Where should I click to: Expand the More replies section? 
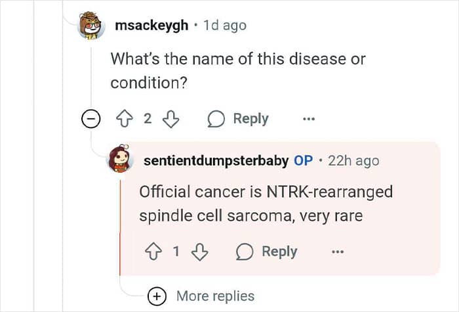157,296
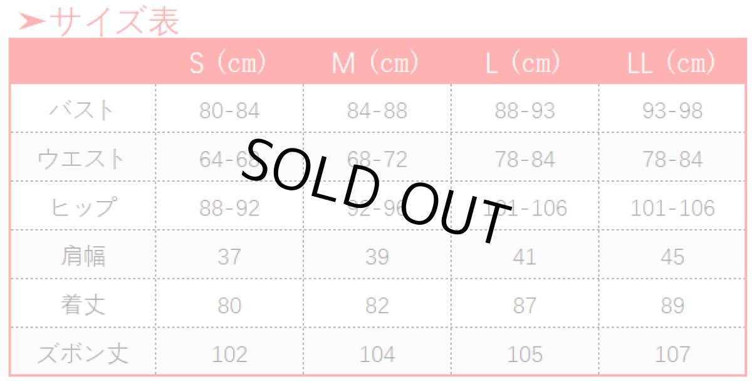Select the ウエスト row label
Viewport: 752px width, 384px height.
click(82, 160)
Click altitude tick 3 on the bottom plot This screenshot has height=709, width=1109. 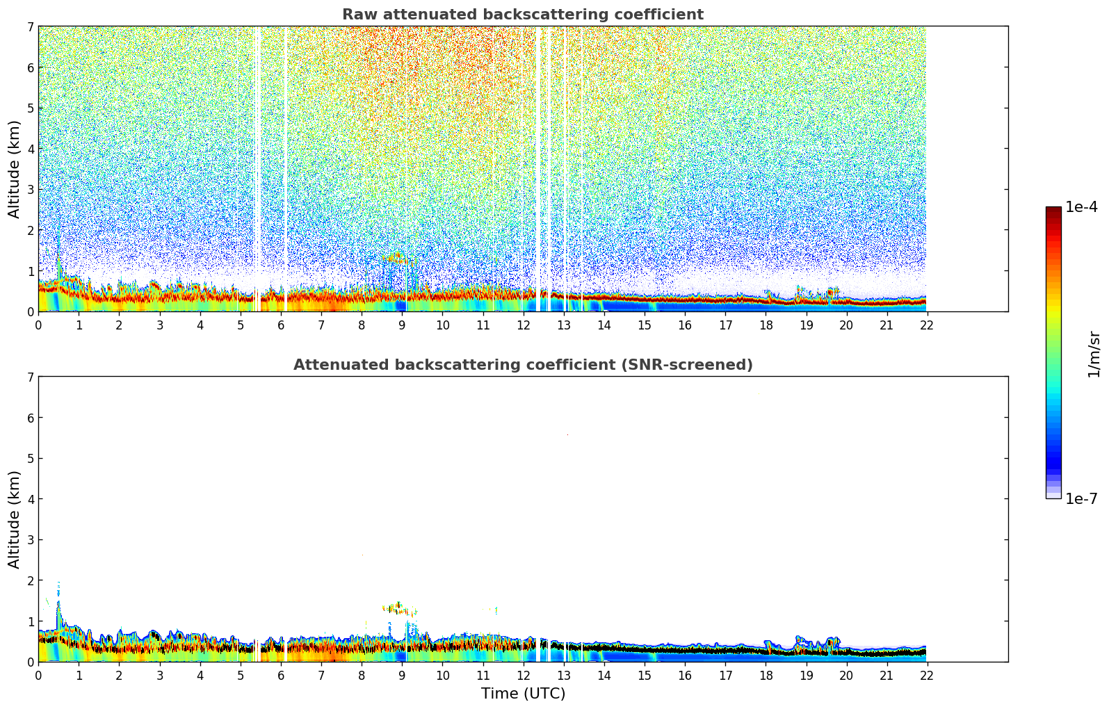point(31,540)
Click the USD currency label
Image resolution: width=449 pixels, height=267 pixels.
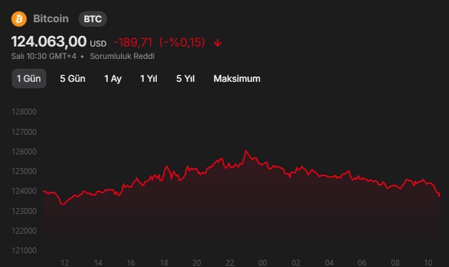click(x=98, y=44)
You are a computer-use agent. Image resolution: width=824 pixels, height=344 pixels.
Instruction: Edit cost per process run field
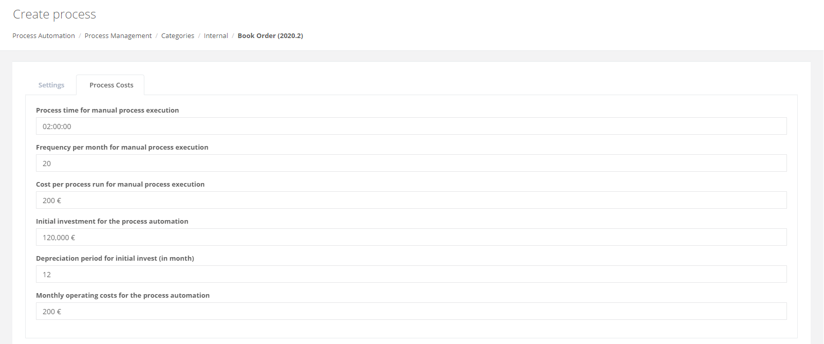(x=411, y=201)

****

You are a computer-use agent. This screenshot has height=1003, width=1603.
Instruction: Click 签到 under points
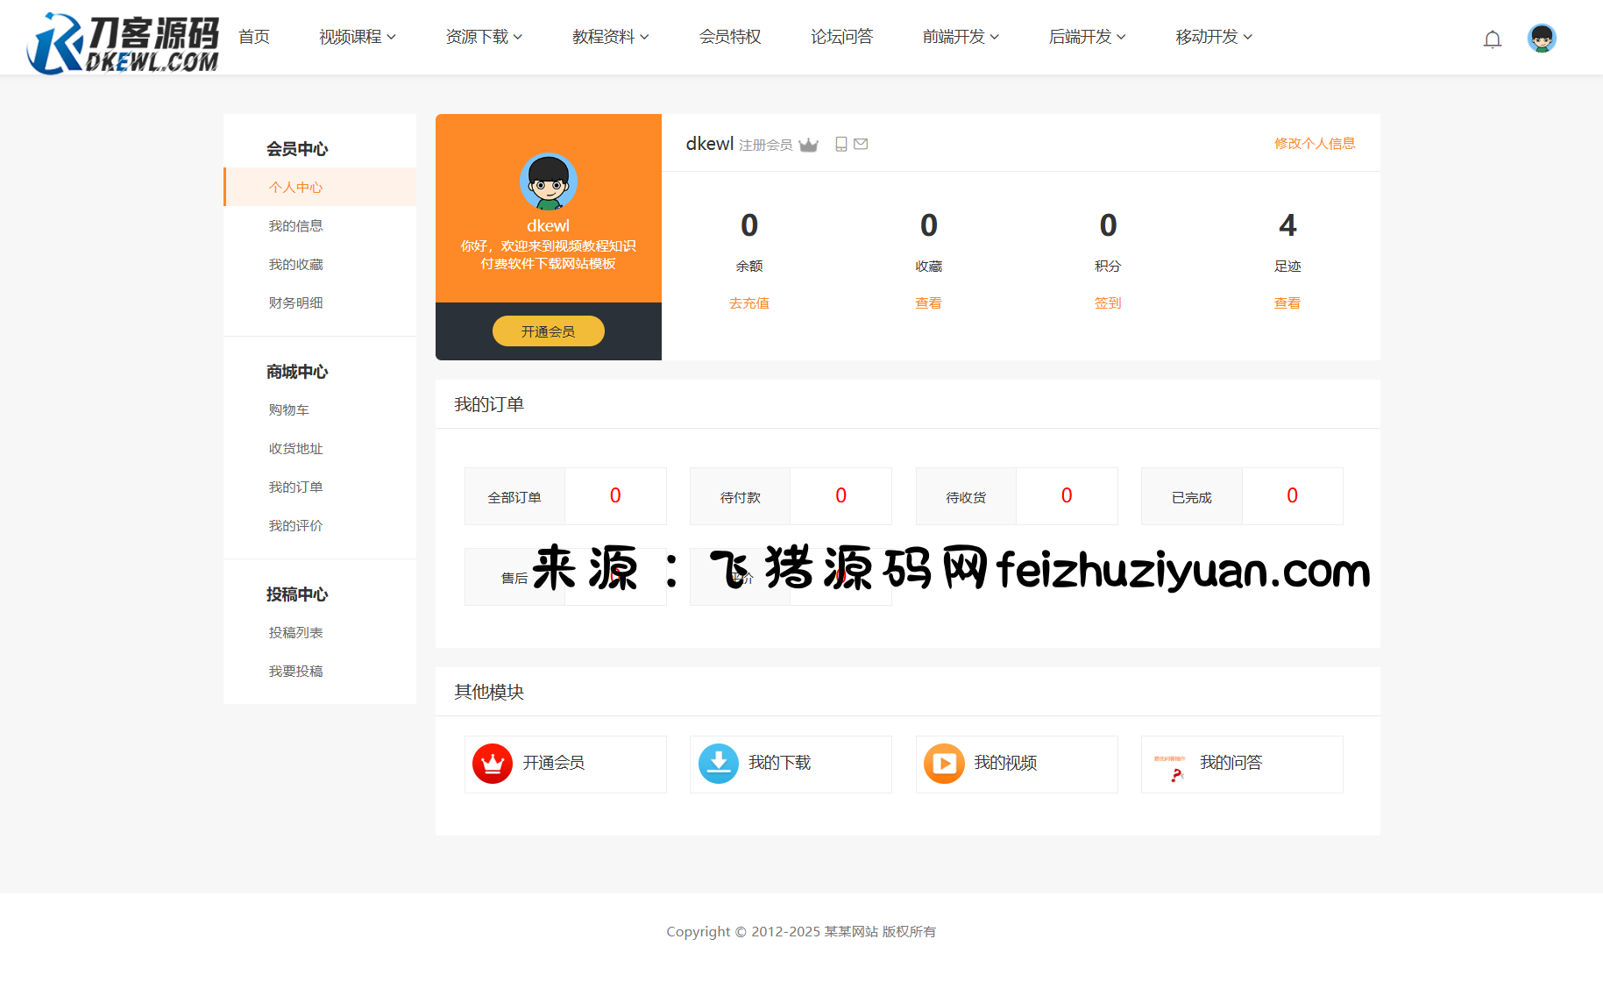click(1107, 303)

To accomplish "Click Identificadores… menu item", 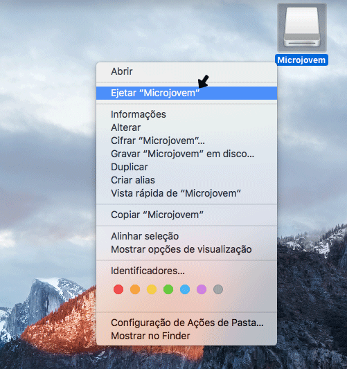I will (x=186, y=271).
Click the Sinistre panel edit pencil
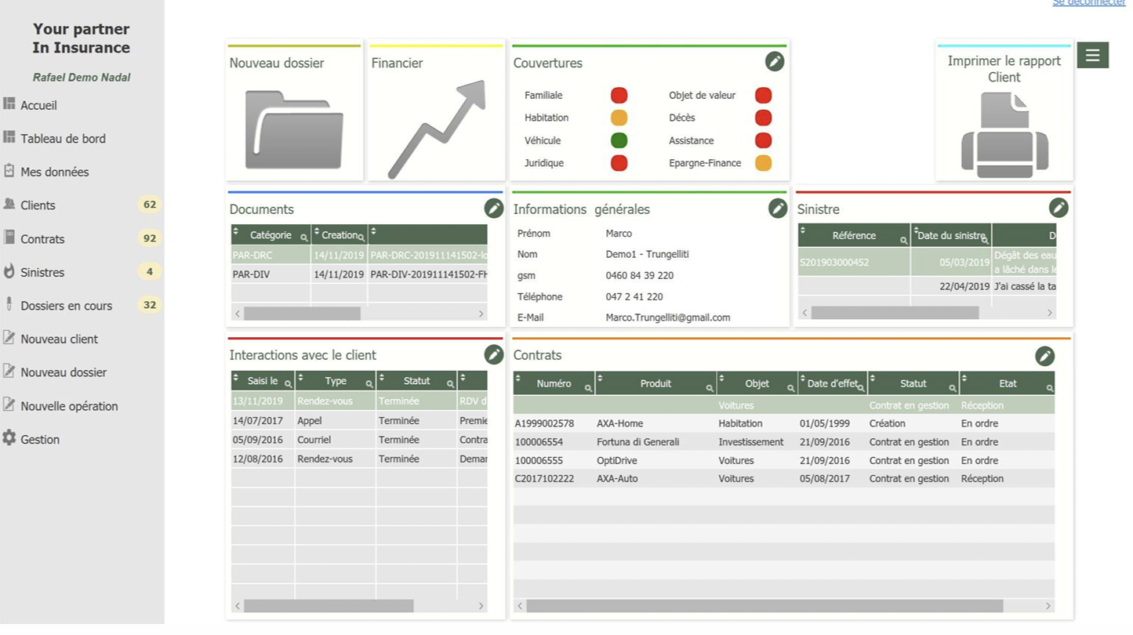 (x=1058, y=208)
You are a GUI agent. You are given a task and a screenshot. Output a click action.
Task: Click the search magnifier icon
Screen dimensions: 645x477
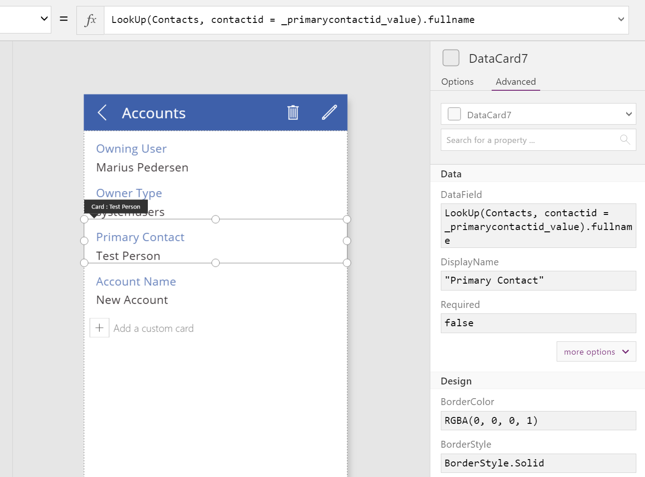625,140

****

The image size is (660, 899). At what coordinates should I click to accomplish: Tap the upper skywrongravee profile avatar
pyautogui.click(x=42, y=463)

****

If a line in the data above contains "computer", return that line.

You are a computer-use agent. Image resolution: width=824 pixels, height=344 pixels.
You are a computer-use agent. This screenshot has height=1003, width=1603.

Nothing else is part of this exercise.